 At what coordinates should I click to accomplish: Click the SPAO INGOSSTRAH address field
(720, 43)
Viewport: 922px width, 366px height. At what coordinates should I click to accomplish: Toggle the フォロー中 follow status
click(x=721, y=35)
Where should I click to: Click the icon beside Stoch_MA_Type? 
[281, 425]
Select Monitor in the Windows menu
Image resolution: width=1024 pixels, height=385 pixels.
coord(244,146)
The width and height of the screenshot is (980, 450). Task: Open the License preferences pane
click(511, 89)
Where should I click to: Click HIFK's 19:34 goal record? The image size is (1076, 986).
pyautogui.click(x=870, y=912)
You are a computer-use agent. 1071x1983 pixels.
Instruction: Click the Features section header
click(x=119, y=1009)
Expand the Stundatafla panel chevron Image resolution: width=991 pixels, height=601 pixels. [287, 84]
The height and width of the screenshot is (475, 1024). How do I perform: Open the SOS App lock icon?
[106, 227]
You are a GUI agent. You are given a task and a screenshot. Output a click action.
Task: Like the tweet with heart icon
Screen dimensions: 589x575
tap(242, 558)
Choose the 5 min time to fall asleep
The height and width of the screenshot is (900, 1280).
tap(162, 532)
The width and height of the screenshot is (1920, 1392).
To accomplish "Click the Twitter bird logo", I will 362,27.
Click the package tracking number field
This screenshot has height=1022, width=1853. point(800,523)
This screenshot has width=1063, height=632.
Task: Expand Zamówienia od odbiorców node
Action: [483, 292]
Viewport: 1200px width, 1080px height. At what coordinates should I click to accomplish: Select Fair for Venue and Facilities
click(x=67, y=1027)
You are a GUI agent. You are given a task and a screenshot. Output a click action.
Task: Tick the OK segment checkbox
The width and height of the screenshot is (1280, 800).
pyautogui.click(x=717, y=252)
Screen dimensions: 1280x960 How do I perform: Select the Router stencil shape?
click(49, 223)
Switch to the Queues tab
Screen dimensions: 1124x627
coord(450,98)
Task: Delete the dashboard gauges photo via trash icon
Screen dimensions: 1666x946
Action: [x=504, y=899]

________________________

REQUIREMENT
The lines you need run from the one containing "Task: Delete the" to the end of the listing. Output exactly those, both ends included.

SOLUTION
Task: Delete the dashboard gauges photo via trash icon
Screen dimensions: 1666x946
Action: [x=504, y=899]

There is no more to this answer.